Alliance responds to IFS annual education spending report

Please find a comment below from the Early Years Alliance following the publication of the Institute for Fiscal Studies' which has highlighted that despite early years funding increases in recent years, providers continue to be impacted by significant cost pressures, including the upcoming changes to employer National Insurance contributions. 

“The IFS is absolutely right to highlight that, despite increases in early years funding in recent years, ongoing and upcoming cost pressures – including changes to employer National Insurance contributions – are likely to increase the financial strain on early years providers. We’re clear that this, alongside the continued underfunding of three- and four-year-old places, will result in countless settings across the country struggling to meet demand this year and beyond.  

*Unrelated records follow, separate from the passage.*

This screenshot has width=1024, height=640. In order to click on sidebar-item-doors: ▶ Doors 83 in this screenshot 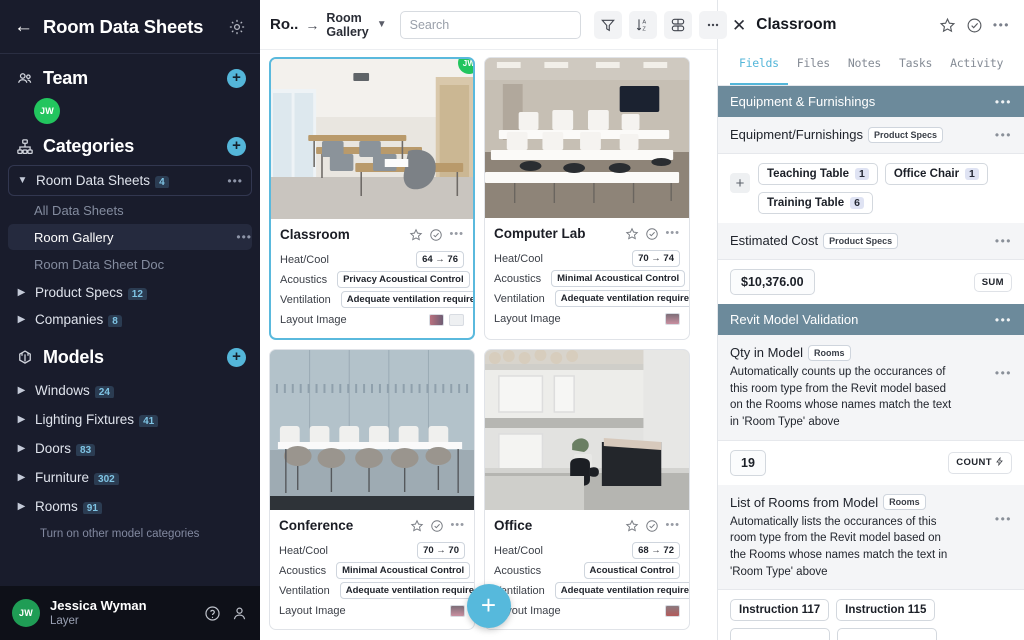, I will do `click(130, 448)`.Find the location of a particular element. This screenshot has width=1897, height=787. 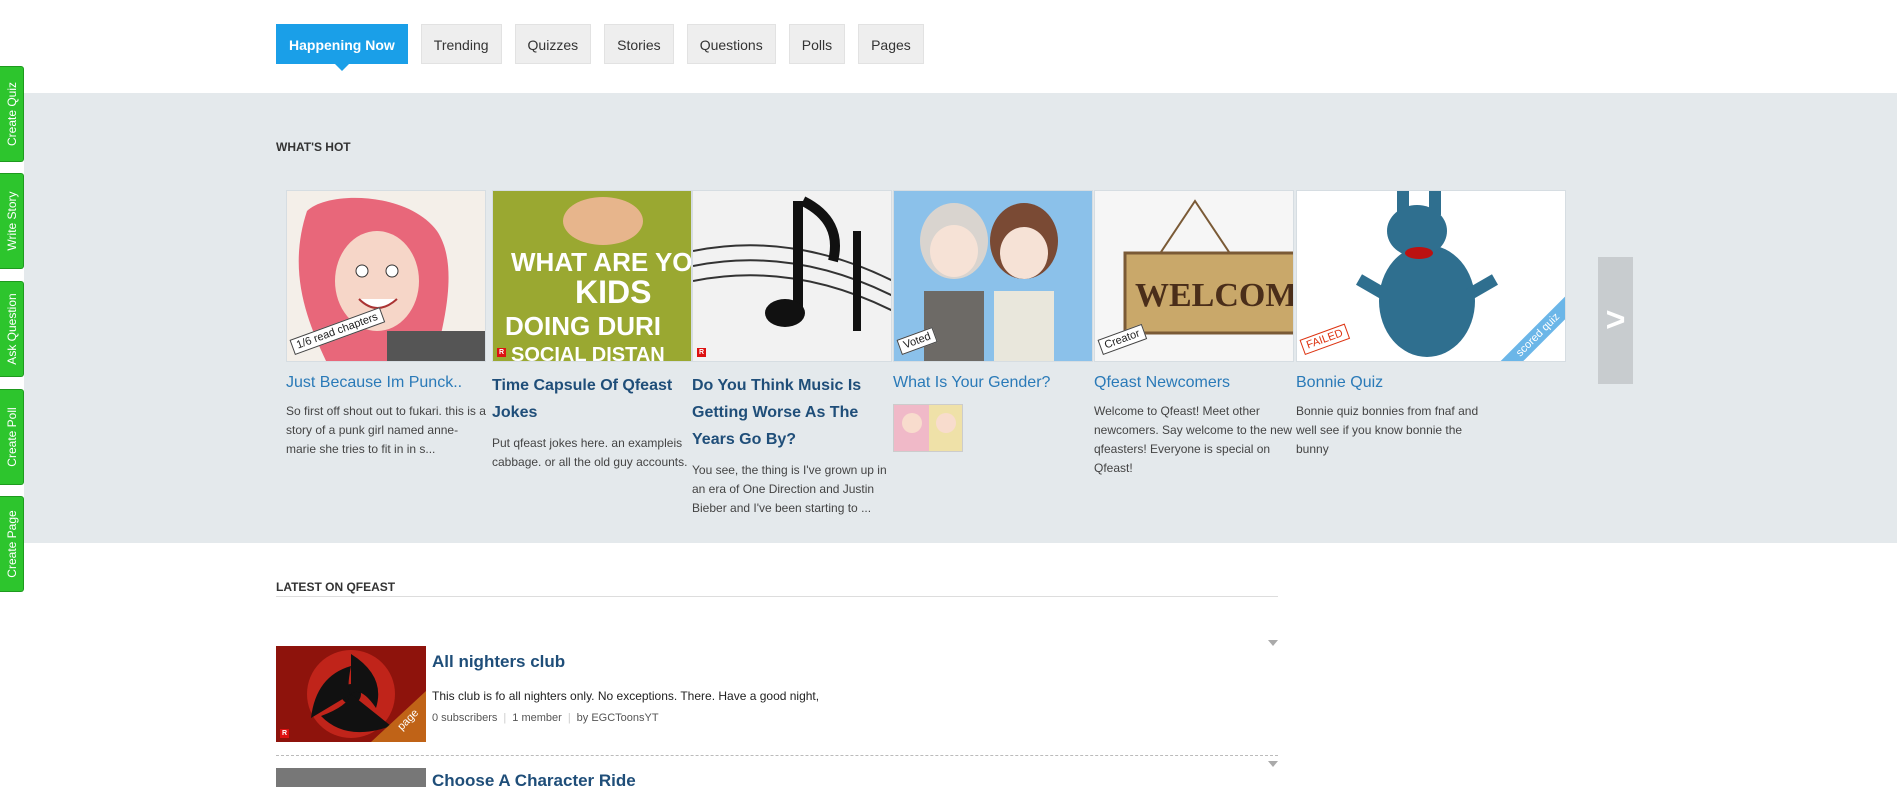

item-title: Choose A Character Ride is located at coordinates (534, 779).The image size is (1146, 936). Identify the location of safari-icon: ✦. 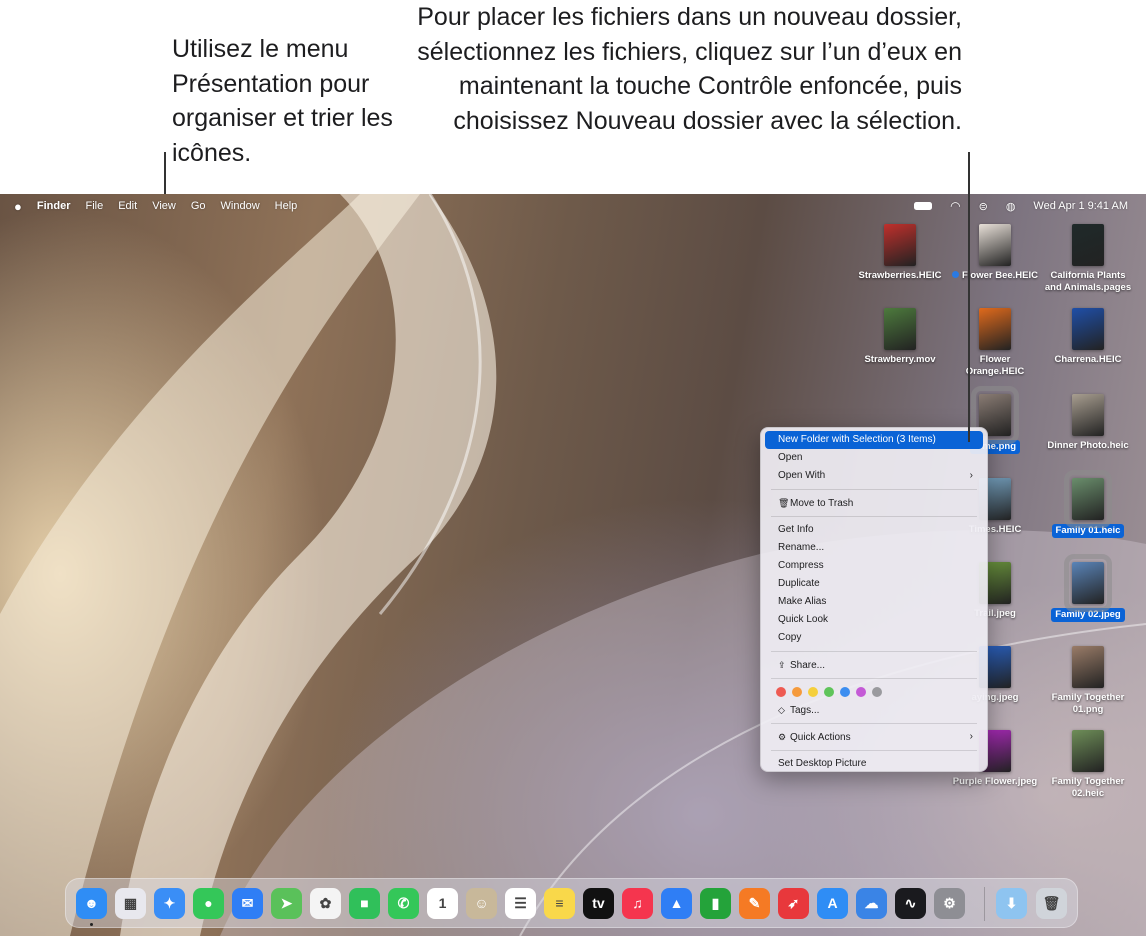
(170, 904).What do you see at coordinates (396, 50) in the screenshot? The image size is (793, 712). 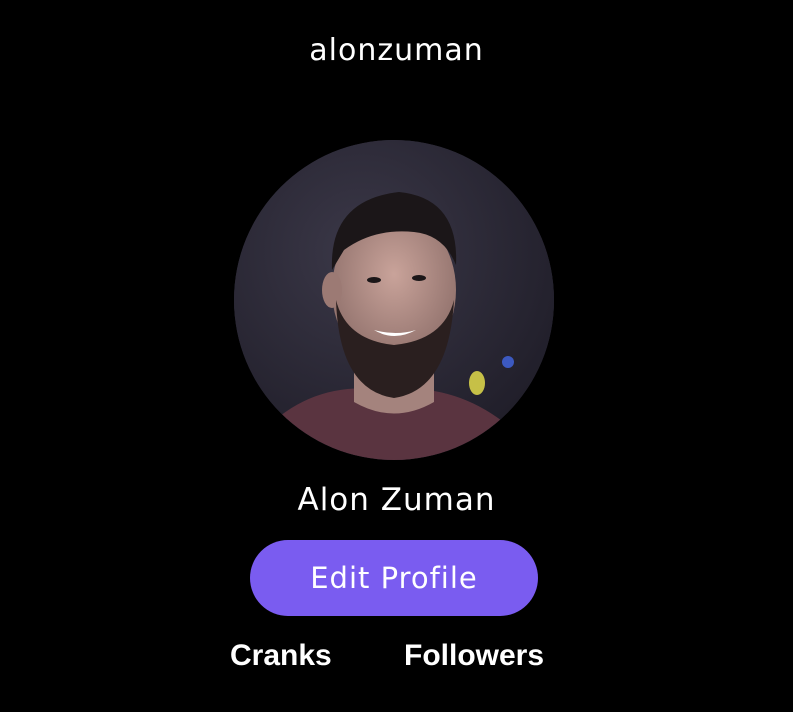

“What’s more, while national figures may suggest that there are enough places to meet parental demand under the entitlement expansion, as the report makes clear, the local picture is very different, with many regions reporting a mismatch between supply and demand and warning that the upcoming expansion of school-based provision is unlikely to go far enough to meet the local need for places.  

“Let’s be clear: while there’s no doubt that that recent increases in early years funding are a positive step, they are far from enough to offset years of underfunding and continued significant cost pressures. 

“Ultimately, if 2025 is truly going to be a year in which the early years is prioritised, government must put in place meaningful action to address the continued financial pressures on providers as soon as possible. Without this, it simply won’t be possible for settings to keep the promise government has made to families.”